Le régime égyptien d’Abdel Fattah al-Sisi est responsable de torture massive. Il emprisonne également les jeunes femmes qui ont commis le crime de danser sur TikTok. L’écrivaine et militante Naomi Klein a justement décrit la décision d’organiser l’évènement mondial sur le climat en Egypte comme du “greenwashing d’un état policier”. Un pays dans lequel les activistes, journalistes et chercheur·euse·s ne peuvent pas publier d’information sur l’environnement.

Pourtant, 500 personnalités publiques ont signé une lettre ouverte qui tentait gentiment de persuader le gouvernement égyptien de donner aux femmes un plus grand rôle dans les pourparlers :

Nous célébrons les mesures positives prises par l’Égypte tout en demandant au président de la COP27 S.E. Shoukry de nommer et mettre en valeur les femmes ministres de son équipe de manière plus transparente et visible.

Il est crucial de souligner que les femmes – particulièrement celles du Monde Majoritaire (autrefois appelé le tiers-monde) – souffrent de manière disproportionnée des effets du changement climatique. Pourtant, nous devons nous poser la question de l’utilité d’appeler à une plus grande participation des femmes à un événement qui, du point de vue des droits humains, ne devrait pas avoir lieu. Suggérer que l’un des régimes les plus répressifs au monde devrait embaucher des femmes pour participer au greenwashing de sa réputation sanglante montre les limites du féminisme de représentation tout en le poussant à son extrême le plus brutal.

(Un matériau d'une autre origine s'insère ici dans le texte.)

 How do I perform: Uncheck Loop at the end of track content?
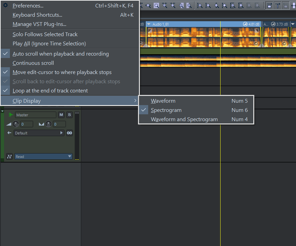pos(50,91)
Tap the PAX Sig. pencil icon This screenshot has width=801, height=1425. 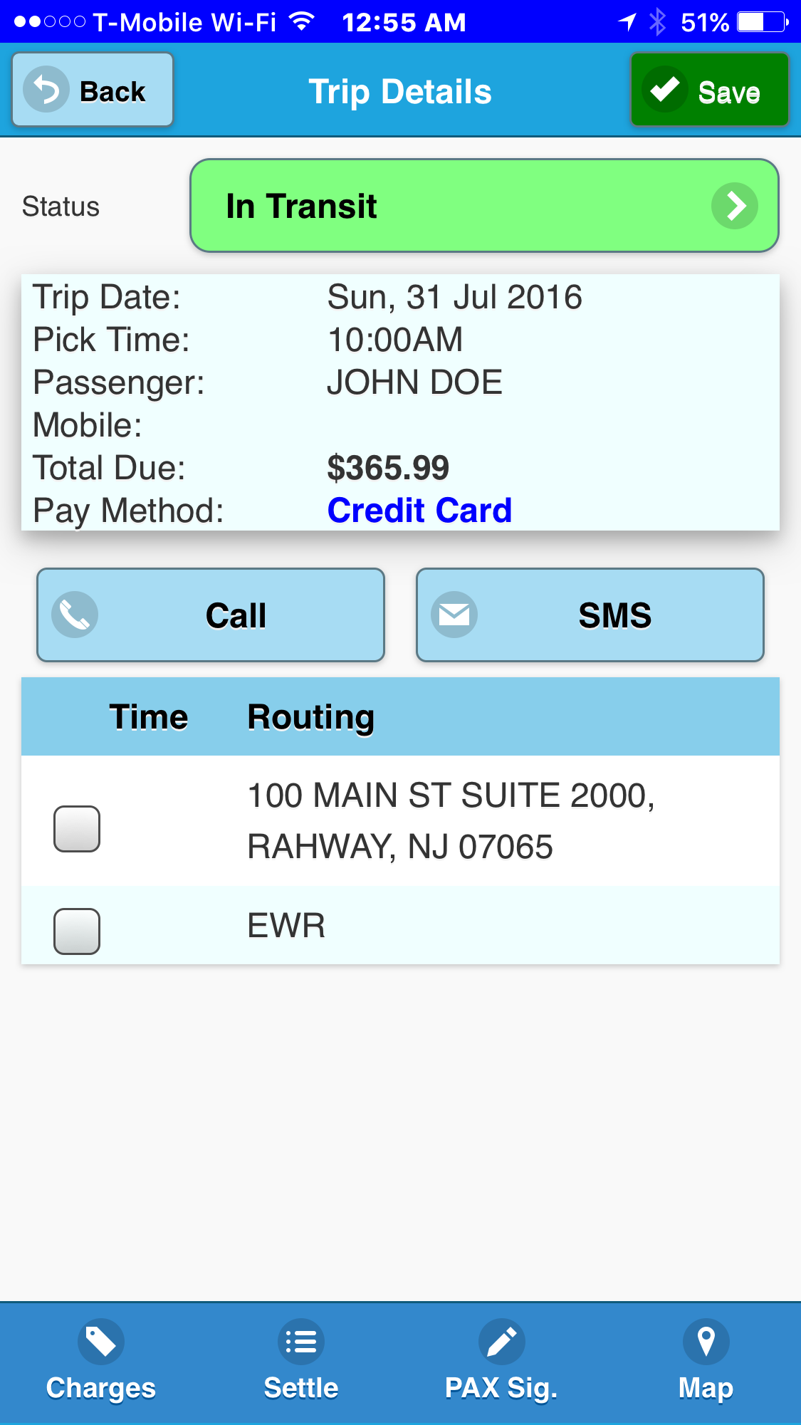501,1342
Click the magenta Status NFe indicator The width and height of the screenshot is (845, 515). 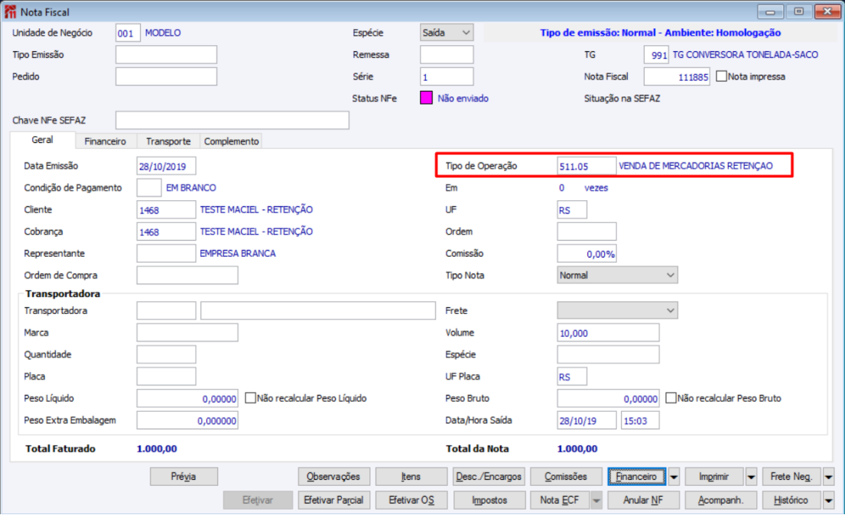coord(426,98)
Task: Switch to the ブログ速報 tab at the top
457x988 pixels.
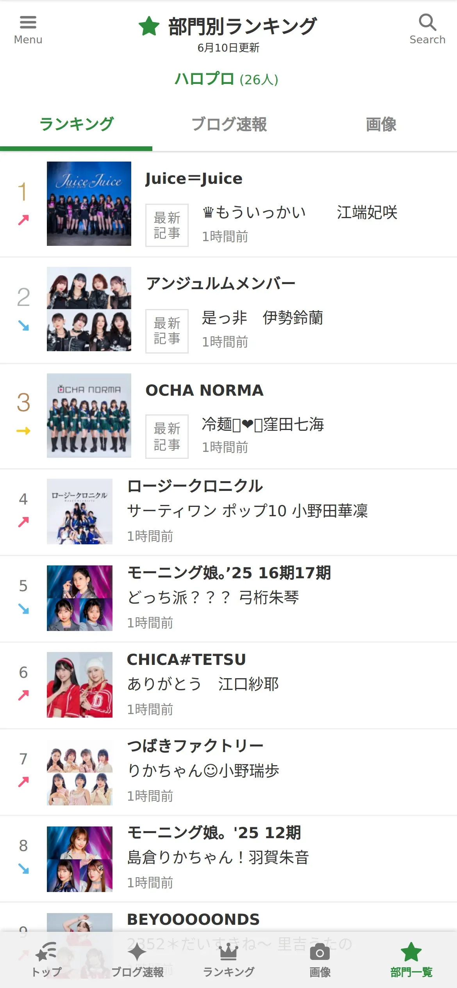Action: click(229, 124)
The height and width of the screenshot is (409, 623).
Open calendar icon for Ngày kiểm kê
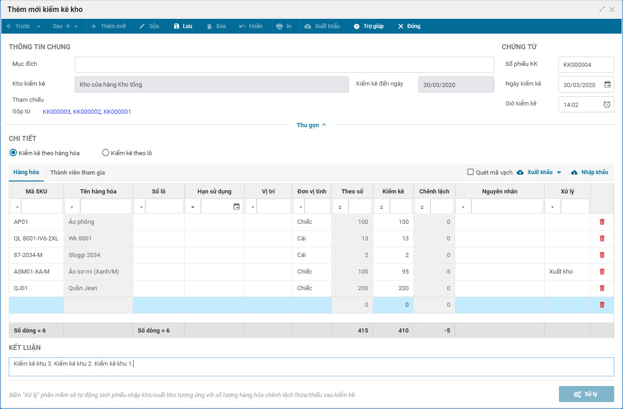click(x=607, y=85)
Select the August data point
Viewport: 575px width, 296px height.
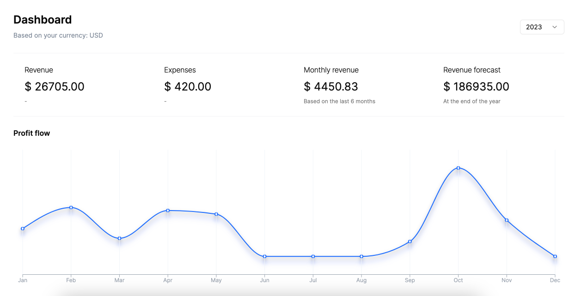coord(361,256)

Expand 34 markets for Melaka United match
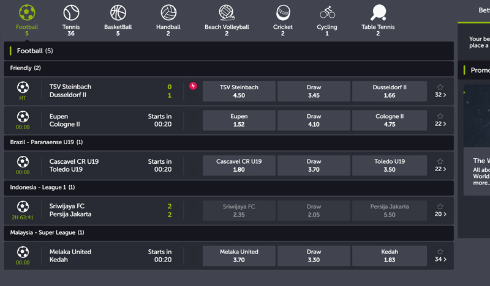click(440, 260)
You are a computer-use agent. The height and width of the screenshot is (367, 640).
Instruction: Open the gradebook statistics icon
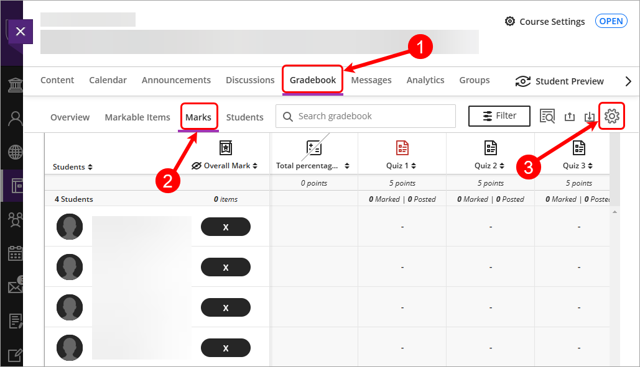[x=547, y=116]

Plutôt que de demander au régime brutal égyptien de “nommer et mettre en valeur” des femmes dans son gouvernement, et si on lui demandait de nommer les 60 000 prisonnier·e·s politiques actuellement détenu·e·s dans ses prisons?

Alors que nous nous préparons à des semaines de négociations interminables et que les pays continuent d’éviter des actions écologiques à la hauteur de la catastrophe en cours, je tendrai plutôt l’oreille aux jeunes militant·e·s comme Scarlett Westbrook, que j’ai eu le plaisir d’interviewer le mois dernier, sur le meilleur moyen de sauver la planète sans oublier les droits humains.